Porque é que os fungos estão a ganhar espaço na engenharia ambiental
A aplicação de fungos de podridão branca não se limita às lamas de ETAR. Estratégias semelhantes estão a ser exploradas para pesticidas, corantes da indústria têxtil ou resíduos de óleos usados. As enzimas destes organismos são notavelmente robustas e, em alguns casos, podem até ser usadas isoladamente, sem necessidade de cultivar o fungo completo.
Isto pode ser especialmente vantajoso em regiões com orçamentos limitados: instalações baseadas em fungos podem operar com materiais simples e sem química de alta complexidade. Já em países industrializados com padrões ambientais exigentes, estes sistemas podem funcionar como uma etapa adicional de segurança - uma espécie de “acabamento fino” biológico depois de a tecnologia convencional remover a maior parte da carga poluente.

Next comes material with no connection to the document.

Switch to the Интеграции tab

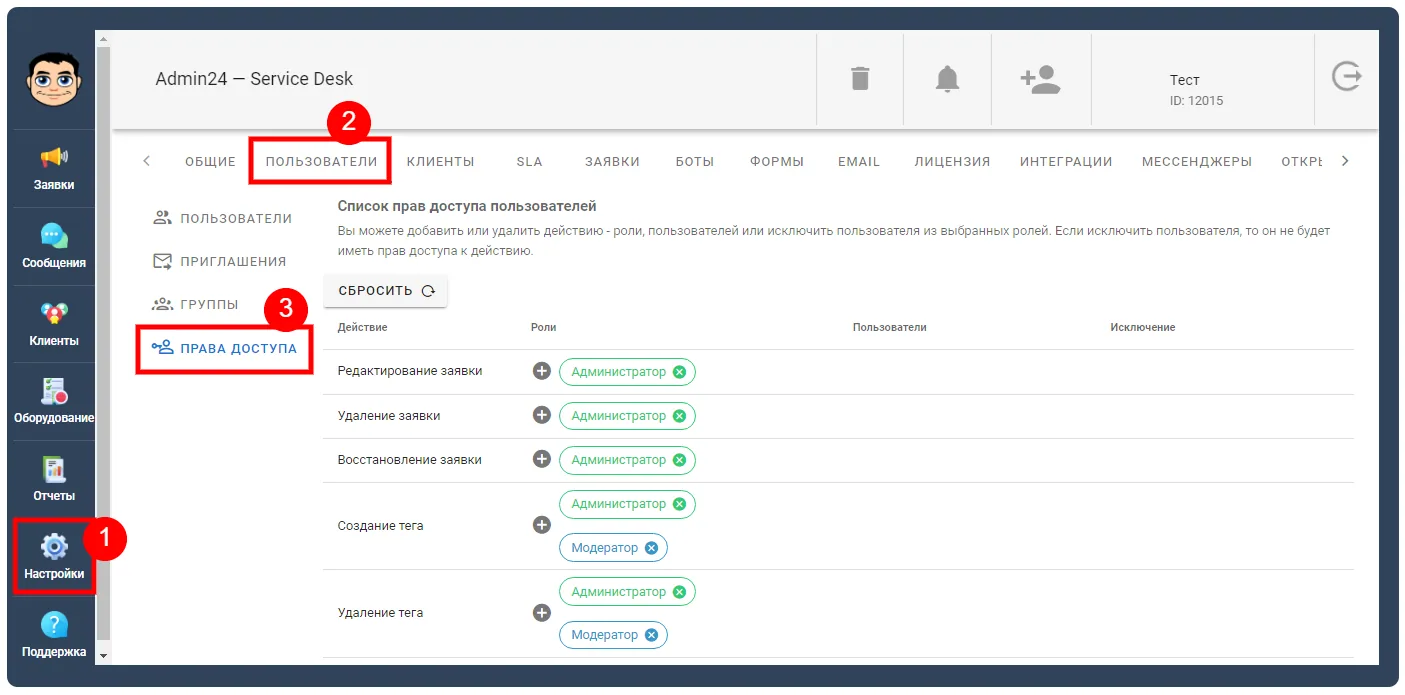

O trabalho da equipa da Johns Hopkins University sugere que um tema aparentemente discreto pode transformar-se num componente estratégico de políticas ambientais modernas: culturas de fungos como barreira entre a ETAR e o campo agrícola, reduzindo de forma significativa o fluxo de resíduos farmacêuticos antes de estes entrarem na cadeia alimentar.